-- start Excerpted text --

Once FillBufferFromPipe has successfully completed, the named pipe has completed its task and the encrypted shellcode has been moved from one memory region to another.

Back in the caller PipeDecryptExec function, once the FillBufferFromPipe call returns TRUE the XorDecodeAndCreateThread function gets called with the following parameters:

  1. The buffer containing the copied shellcode.
  2. The length of the shellcode, stored at the global Payload variable’s offset 0x4.
  3. The symmetric XOR decryption key, stored at the global Payload variable’s offset 0x8.

Once invoked, the XorDecodeAndCreateThread function starts by allocating yet another memory region using VirtualAlloc. The allocated region has read/write permissions (PAGE_READWRITE) but is not executable. By not making a region writable and executable at the same time, the sample possibly attempts to evade security solutions which only look for PAGE_EXECUTE_READWRITE regions.

Once the region is allocated, the function loops over the shellcode buffer and decrypts each byte using a simple xor operation into the newly allocated region.

Graphed disassembly of XorDecodeAndCreateThread.

When the decryption is complete, the GetModuleHandleAndGetProcAddressToArg function is called. Its role is to place pointers to two valuable functions into memory: GetModuleHandleA and GetProcAddress. These functions should enable the shellcode to further resolve additional procedures without relying on them being imported. Before storing these pointers, the GetModuleHandleAndGetProcAddressToArg function first ensures a specific value is not FALSE (0). Surprisingly enough, this value stored in a global variable (here called zero) is always FALSE, resulting in the pointers never being stored.

-- end Excerpted text --

▶ Directions:
Please answer these questions from the shellcode decryption text:
1. What memory protection does the region allocated by XorDecodeAndCreateThread have?
2. At which offset of the global Payload variable is the XOR decryption key stored?
3. Which two function pointers does GetModuleHandleAndGetProcAddressToArg place into memory?
The listing that comes next is separate material and has no connection to the text.

-- start Data provided --

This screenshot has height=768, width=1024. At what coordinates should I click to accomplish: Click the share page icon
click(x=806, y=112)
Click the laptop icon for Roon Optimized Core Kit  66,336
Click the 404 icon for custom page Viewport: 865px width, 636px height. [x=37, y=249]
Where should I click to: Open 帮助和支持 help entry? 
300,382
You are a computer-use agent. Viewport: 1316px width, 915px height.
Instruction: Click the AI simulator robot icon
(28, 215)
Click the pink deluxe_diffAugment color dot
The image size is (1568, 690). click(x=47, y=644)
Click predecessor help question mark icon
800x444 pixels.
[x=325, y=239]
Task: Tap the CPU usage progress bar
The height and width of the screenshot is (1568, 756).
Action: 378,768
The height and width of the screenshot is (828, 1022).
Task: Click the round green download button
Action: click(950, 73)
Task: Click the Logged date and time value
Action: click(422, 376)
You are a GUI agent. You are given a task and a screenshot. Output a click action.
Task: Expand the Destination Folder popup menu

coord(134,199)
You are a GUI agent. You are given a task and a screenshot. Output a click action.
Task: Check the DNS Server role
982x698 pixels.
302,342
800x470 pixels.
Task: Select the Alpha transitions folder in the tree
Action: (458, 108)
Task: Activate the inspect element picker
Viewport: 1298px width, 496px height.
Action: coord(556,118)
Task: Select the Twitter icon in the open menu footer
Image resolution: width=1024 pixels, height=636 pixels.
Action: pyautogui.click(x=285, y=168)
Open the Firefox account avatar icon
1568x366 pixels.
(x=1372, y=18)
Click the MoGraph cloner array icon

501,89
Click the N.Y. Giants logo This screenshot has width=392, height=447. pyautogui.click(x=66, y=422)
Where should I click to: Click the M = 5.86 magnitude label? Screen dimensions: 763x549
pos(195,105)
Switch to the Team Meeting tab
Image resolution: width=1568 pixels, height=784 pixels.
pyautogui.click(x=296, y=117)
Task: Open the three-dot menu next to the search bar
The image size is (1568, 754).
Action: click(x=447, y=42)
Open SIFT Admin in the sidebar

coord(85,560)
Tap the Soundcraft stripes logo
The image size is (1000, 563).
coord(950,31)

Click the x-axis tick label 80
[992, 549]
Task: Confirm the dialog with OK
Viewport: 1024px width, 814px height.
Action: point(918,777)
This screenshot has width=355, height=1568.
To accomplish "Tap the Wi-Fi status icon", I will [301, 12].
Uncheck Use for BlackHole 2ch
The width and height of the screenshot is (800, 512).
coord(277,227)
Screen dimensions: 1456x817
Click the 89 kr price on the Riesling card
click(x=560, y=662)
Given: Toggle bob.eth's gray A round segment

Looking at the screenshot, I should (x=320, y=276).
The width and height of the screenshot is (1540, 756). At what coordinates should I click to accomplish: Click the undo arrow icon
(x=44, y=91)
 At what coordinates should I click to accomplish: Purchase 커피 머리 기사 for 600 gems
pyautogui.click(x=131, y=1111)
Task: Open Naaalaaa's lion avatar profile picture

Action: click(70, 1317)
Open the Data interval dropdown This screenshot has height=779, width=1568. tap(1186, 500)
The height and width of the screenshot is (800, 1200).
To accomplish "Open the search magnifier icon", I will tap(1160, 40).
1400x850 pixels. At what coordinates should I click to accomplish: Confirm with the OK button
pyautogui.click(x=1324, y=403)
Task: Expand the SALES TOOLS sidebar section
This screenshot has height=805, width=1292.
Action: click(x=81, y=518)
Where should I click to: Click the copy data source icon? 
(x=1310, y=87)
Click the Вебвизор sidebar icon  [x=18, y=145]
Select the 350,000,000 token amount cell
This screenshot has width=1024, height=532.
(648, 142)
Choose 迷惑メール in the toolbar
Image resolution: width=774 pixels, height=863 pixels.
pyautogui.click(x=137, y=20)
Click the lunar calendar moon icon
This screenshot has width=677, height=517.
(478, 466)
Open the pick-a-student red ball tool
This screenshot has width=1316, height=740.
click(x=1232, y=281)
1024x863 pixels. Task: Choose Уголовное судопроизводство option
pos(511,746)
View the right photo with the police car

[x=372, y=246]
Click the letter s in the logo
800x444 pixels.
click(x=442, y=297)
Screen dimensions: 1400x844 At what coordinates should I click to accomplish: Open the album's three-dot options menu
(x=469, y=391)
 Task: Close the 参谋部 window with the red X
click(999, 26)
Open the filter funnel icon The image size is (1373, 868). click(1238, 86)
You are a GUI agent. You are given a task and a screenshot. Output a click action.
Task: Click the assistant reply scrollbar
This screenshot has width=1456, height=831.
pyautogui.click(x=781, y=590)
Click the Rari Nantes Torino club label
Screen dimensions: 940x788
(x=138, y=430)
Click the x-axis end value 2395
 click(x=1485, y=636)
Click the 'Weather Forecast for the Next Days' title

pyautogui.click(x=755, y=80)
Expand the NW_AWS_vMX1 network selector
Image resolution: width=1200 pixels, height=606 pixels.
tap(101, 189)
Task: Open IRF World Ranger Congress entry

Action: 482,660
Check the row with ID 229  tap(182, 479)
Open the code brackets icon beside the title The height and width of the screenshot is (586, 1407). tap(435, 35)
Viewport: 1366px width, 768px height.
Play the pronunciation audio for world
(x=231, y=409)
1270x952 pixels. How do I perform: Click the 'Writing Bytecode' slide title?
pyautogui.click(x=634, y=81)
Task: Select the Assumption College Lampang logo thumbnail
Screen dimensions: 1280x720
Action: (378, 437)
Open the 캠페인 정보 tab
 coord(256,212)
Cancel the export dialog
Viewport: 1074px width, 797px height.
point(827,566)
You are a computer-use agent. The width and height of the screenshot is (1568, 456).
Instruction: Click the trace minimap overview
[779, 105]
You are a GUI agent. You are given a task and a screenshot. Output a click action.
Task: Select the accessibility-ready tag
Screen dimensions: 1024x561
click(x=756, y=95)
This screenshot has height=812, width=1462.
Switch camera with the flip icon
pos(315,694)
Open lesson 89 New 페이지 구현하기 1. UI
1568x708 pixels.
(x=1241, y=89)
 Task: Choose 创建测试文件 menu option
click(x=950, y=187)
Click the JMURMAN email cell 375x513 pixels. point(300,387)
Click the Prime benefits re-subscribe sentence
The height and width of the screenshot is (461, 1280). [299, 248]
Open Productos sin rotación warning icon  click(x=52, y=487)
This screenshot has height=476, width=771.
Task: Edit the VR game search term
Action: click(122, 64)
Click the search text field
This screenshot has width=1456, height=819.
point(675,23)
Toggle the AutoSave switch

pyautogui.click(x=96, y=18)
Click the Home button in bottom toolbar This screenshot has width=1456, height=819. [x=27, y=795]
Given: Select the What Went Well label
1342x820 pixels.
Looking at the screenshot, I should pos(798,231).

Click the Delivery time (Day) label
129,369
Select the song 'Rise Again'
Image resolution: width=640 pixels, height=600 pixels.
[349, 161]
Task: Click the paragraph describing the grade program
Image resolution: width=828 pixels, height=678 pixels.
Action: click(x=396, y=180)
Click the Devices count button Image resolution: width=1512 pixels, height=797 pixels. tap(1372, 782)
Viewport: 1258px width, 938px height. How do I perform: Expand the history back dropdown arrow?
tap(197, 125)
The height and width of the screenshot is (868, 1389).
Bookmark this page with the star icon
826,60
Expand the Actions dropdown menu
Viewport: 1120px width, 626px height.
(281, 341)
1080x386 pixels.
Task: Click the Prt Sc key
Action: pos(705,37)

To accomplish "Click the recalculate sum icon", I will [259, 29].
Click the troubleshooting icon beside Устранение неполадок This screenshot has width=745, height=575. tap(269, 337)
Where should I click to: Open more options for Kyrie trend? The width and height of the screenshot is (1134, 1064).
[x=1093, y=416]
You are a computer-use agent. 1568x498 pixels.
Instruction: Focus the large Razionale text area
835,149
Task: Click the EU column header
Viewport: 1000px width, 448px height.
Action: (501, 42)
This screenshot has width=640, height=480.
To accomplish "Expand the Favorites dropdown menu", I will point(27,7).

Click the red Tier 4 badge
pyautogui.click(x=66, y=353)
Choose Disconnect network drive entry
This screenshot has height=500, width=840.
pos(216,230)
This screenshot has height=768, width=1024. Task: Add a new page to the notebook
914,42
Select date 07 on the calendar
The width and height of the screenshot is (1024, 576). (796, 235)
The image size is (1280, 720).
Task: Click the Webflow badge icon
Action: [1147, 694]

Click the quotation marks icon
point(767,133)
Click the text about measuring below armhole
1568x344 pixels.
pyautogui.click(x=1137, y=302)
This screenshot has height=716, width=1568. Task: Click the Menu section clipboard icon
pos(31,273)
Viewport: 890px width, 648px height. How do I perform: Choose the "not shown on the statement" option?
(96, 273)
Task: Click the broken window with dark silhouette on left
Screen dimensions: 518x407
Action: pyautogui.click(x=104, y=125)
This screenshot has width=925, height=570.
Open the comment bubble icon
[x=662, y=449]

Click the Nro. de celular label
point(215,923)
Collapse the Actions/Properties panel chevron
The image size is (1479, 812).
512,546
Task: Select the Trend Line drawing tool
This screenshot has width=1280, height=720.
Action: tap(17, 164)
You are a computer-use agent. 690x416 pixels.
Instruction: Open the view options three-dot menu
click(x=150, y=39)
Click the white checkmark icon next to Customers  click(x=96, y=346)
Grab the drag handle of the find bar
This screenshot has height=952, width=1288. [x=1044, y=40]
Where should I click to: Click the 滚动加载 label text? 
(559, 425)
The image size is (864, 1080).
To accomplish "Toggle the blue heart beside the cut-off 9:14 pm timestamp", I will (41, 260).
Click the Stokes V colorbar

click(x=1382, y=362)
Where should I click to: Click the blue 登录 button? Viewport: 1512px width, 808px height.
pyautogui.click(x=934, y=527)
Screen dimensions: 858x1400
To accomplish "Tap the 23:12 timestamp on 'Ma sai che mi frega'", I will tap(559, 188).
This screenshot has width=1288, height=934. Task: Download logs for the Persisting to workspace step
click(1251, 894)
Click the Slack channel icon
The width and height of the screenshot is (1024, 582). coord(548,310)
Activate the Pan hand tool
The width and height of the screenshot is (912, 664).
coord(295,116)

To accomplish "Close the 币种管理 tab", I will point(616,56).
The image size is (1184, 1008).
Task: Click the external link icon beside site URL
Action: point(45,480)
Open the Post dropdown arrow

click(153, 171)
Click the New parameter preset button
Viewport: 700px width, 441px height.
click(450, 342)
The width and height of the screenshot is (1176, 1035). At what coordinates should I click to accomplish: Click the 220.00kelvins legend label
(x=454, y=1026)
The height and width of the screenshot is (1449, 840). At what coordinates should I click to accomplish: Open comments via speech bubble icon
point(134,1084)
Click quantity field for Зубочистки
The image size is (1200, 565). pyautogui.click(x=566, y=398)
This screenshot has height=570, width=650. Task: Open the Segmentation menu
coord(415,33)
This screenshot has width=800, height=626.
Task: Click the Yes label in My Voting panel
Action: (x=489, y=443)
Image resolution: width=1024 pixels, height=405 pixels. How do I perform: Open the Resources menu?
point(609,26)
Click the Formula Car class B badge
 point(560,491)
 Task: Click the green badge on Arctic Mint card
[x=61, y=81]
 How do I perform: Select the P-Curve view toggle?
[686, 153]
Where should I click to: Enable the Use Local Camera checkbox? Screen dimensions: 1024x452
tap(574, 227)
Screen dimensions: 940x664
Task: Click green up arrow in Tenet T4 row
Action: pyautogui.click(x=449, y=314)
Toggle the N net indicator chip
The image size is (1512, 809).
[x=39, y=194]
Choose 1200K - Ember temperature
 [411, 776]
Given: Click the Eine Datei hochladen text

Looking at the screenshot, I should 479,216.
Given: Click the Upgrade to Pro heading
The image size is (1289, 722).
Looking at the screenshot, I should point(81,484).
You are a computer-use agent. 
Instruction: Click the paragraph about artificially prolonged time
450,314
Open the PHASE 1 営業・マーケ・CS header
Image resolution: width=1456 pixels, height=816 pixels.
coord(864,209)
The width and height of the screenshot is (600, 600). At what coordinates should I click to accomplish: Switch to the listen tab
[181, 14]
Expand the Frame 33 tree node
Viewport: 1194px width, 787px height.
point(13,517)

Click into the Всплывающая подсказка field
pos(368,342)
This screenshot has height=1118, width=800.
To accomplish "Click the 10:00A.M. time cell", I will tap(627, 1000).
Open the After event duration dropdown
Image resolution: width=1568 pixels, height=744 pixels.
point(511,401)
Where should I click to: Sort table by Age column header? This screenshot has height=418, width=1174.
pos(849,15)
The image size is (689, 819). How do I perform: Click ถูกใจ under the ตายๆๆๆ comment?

-- end Data provided --

▶ The completed task:
1. PAGE_READWRITE (read/write, not executable).
2. Offset 0x8.
3. GetModuleHandleA and GetProcAddress.